# [Required work]
Copy every one of the entries below word for word, keeping each line unchanged and in its original order.
==*==
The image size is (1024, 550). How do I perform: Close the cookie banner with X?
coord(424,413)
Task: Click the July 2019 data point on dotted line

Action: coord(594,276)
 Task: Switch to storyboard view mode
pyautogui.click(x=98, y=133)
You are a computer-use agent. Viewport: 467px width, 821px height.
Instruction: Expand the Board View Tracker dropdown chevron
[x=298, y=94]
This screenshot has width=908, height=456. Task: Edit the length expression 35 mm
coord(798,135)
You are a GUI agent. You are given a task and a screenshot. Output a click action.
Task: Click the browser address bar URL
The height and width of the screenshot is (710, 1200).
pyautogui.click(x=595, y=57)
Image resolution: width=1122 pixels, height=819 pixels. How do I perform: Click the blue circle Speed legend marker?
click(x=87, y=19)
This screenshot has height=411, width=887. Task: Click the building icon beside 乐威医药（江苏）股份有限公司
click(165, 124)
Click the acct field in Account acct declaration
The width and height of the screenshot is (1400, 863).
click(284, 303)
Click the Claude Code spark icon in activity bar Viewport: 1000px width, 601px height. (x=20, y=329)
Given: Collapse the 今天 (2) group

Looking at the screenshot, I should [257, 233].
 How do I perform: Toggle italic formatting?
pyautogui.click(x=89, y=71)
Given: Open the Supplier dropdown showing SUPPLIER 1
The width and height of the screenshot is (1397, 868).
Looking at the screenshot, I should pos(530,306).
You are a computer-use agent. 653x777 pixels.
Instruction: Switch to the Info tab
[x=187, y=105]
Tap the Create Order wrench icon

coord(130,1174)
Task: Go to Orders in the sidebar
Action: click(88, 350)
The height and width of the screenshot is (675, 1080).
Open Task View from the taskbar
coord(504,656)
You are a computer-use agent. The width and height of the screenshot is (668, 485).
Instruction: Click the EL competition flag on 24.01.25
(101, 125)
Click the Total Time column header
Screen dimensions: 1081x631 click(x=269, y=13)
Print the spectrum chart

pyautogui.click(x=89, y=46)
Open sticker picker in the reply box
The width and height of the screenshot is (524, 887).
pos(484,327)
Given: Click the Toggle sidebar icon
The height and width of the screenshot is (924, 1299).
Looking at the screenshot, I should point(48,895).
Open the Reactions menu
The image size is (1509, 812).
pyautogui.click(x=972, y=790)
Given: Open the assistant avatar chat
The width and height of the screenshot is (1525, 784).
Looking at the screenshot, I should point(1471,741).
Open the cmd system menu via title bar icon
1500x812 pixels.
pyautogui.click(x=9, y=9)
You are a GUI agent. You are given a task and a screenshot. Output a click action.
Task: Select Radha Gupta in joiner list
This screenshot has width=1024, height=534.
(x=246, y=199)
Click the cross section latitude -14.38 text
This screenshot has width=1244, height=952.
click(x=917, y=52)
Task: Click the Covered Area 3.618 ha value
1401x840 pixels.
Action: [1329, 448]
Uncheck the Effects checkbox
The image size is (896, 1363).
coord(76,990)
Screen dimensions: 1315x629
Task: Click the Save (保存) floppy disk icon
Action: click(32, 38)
==*==
# [Task solution]
The image size is (1024, 550). How do I perform: Close the cookie banner with X?
coord(424,413)
Task: Click the July 2019 data point on dotted line

Action: coord(594,276)
 Task: Switch to storyboard view mode
pyautogui.click(x=98, y=133)
You are a computer-use agent. Viewport: 467px width, 821px height.
Instruction: Expand the Board View Tracker dropdown chevron
[x=298, y=94]
This screenshot has width=908, height=456. Task: Edit the length expression 35 mm
coord(798,135)
You are a GUI agent. You are given a task and a screenshot. Output a click action.
Task: Click the browser address bar URL
The height and width of the screenshot is (710, 1200).
pyautogui.click(x=595, y=57)
Image resolution: width=1122 pixels, height=819 pixels. How do I perform: Click the blue circle Speed legend marker?
click(x=87, y=19)
This screenshot has height=411, width=887. Task: Click the building icon beside 乐威医药（江苏）股份有限公司
click(165, 124)
Click the acct field in Account acct declaration
The width and height of the screenshot is (1400, 863).
click(284, 303)
Click the Claude Code spark icon in activity bar Viewport: 1000px width, 601px height. (x=20, y=329)
Given: Collapse the 今天 (2) group

Looking at the screenshot, I should [257, 233].
 How do I perform: Toggle italic formatting?
pyautogui.click(x=89, y=71)
Given: Open the Supplier dropdown showing SUPPLIER 1
The width and height of the screenshot is (1397, 868).
Looking at the screenshot, I should pos(530,306).
You are a computer-use agent. 653x777 pixels.
Instruction: Switch to the Info tab
[x=187, y=105]
Tap the Create Order wrench icon

coord(130,1174)
Task: Go to Orders in the sidebar
Action: click(88, 350)
The height and width of the screenshot is (675, 1080).
Open Task View from the taskbar
coord(504,656)
You are a computer-use agent. The width and height of the screenshot is (668, 485).
Instruction: Click the EL competition flag on 24.01.25
(101, 125)
Click the Total Time column header
Screen dimensions: 1081x631 click(x=269, y=13)
Print the spectrum chart

pyautogui.click(x=89, y=46)
Open sticker picker in the reply box
The width and height of the screenshot is (524, 887).
pos(484,327)
Given: Click the Toggle sidebar icon
The height and width of the screenshot is (924, 1299).
Looking at the screenshot, I should point(48,895).
Open the Reactions menu
The image size is (1509, 812).
pyautogui.click(x=972, y=790)
Given: Open the assistant avatar chat
The width and height of the screenshot is (1525, 784).
Looking at the screenshot, I should point(1471,741).
Open the cmd system menu via title bar icon
1500x812 pixels.
pyautogui.click(x=9, y=9)
You are a GUI agent. You are given a task and a screenshot. Output a click action.
Task: Select Radha Gupta in joiner list
This screenshot has width=1024, height=534.
(x=246, y=199)
Click the cross section latitude -14.38 text
This screenshot has width=1244, height=952.
click(x=917, y=52)
Task: Click the Covered Area 3.618 ha value
1401x840 pixels.
Action: [1329, 448]
Uncheck the Effects checkbox
The image size is (896, 1363).
coord(76,990)
Screen dimensions: 1315x629
Task: Click the Save (保存) floppy disk icon
Action: click(32, 38)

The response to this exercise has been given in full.